## TÂCHES À RÉALISER:
a) Dans l'extrait sur le dépistage dans les Ehpad, recopiez mot pour mot le passage qui commence aux mots « Il n'est pas » et s'arrête après « d'environ 20.000 structures. ».
b) Poursuivez le texte sur le dépistage du coronavirus dans les Ehpad à partir de sa dernière phrase.

***** EXTRAIT À LIRE

Présentant la mesure, Olivier Véran a expliqué : "Nous sommes en train de doubler notre capacité de tests par PCR [Polymerase Chain Reaction, ndlr], ce qui nous permet de lancer une vaste opération de dépistage des personnes les plus vulnérables, en mettant la priorité sur les personnes âgées, les personnes handicapées les plus fragiles, ainsi que les professionnels qui les accompagnent en établissement comme à domicile". Si l'objectif est bien d'enrayer la spirale des contaminations et des décès au sein des 7.500 Ehpad, le dépistage ne se fera pas à l'aveugle, mais interviendra dès l'apparition d'un premier cas (soit aujourd'hui de l'ordre de 2 à 3.000 établissements), afin d'isoler les résidents concernés et de réorganiser au besoin l'établissement en deux secteurs étanches. Visant à la fois les résidents et les salariés, il sera réalisé par des équipes mobiles équipées (combinaisons, masques intégraux...), renforcées au besoin par des médecins de la réserve sanitaire.
Il n'est pas envisagé, au moins dans un premier temps, d'étendre la mesure indistinctement à l'ensemble des Ehpad. Une dichotomie acceptée, momentanément, par l'AD-PA (Association des directeurs au service des personnes âgées). Pour Pascal Champvert, son président, interrogé par Europe 1 : "Que dans un premier temps, cela se passe dans les établissements concernés par le coronavirus, nous l'acceptons. Mais il faudra une deuxième étape, où l'on dépistera l'ensemble des personnes âgées et du personnel." L'AD-PA demande également l'extension du dépistage aux résidences services et aux résidences autonomie, mais aussi, au-delà, aux services d'aide à domicile (Saad), ce qui représenterait un total d'environ 20.000 structures.
Un message à tous les présidents de conseils départementaux
Certaines collectivités n'avaient toutefois pas attendu cette généralisation pour procéder à des tests dans leurs Ehpad. À Montrouge (Hauts-de-Seine, 50.000 habitants) par exemple, la ville a fait procéder au dépistage de l'ensemble des résidents et des salariés. Autre exemple : deux jours avant la décision d'Olivier Véran, le département des Pyrénées-Atlantiques avait déjà annoncé son intention de lancer un dépistage massif dans les Ehpad, soit environ 12.000 personnes, mais aussi de l'étendre aux Saad et aux structures de l'aide sociale à l'enfance (ASE). Même chose à Paris, où Anne Hidalgo a annoncé le 5 avril dans une interview au Parisien, le lancement, dès cette semaine, de 8.000 tests auprès des résidents et des personnels des Ehpad (la capitale comptant au demeurant assez peu d'Ehpad).

**********
***** DONNÉES CI-DESSOUS

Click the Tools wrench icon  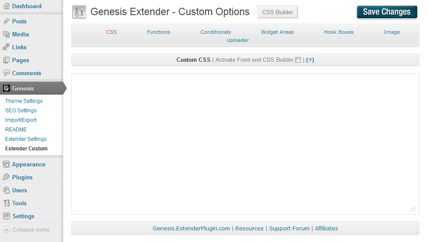point(6,203)
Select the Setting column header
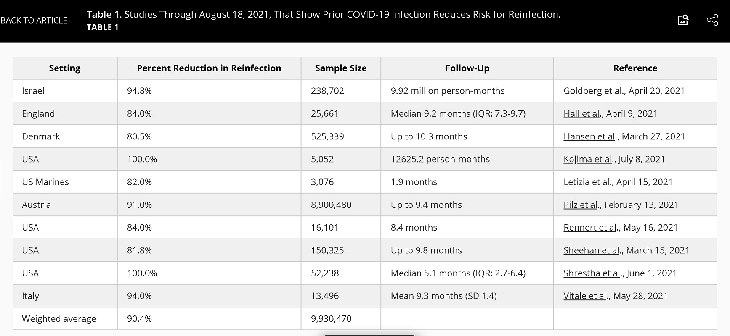This screenshot has height=336, width=730. pyautogui.click(x=65, y=68)
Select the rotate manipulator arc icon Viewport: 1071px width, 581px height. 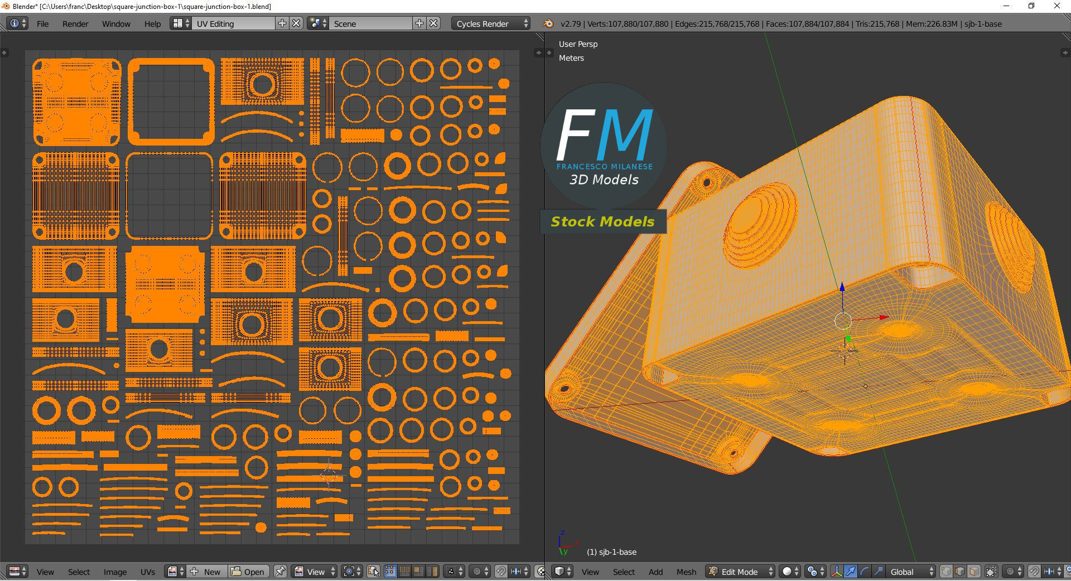click(864, 572)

**********

## RÉPONSES AUX TÂCHES:
a)
Il n'est pas envisagé, au moins dans un premier temps, d'étendre la mesure indistinctement à l'ensemble des Ehpad. Une dichotomie acceptée, momentanément, par l'AD-PA (Association des directeurs au service des personnes âgées). Pour Pascal Champvert, son président, interrogé par Europe 1 : "Que dans un premier temps, cela se passe dans les établissements concernés par le coronavirus, nous l'acceptons. Mais il faudra une deuxième étape, où l'on dépistera l'ensemble des personnes âgées et du personnel." L'AD-PA demande également l'extension du dépistage aux résidences services et aux résidences autonomie, mais aussi, au-delà, aux services d'aide à domicile (Saad), ce qui représenterait un total d'environ 20.000 structures.

b)
Premiers concernés par les Ehpad, les départements sont en train de donner corps à l'engagement pris par Dominique Bussereau auprès d'Olivier Véran. L'ADF a fait passer, ce mercredi, un message à tous les présidents de conseils départementaux, expliquant que "totalement mobilisés auprès de nos concitoyens les plus fragiles et aux côtés de celles et ceux qui les accompagnent dans leur vie quotidienne, les départements vont apporter leur concours actif à cette action de grande ampleur" et demandant que "dans la situation absolument dramatique que traversent ces établissements, cette mesure cruciale [soit] mise en œuvre dans les délais les plus brefs possibles".
Dans ce message, l'ADF indique que "les départements volontaires attendent du cabinet du ministre de la Santé des précisions sur les modalités concrètes de mise en œuvre de cette opération". L'ADF leur adressera, dès réception, un kit méthodologique préparé "avec le concours des sociétés savantes". En attendant, "les départements souhaitant s'engager immédiatement dans cette opération le feront sans attendre". Dans cette opération, les laboratoires départementaux d'analyse, tout récemment autorisés à pratiquer le dépistage du Covid-19 (voir notre article ci-dessous du 6 avril 2020), pourraient bien être mis à contribution.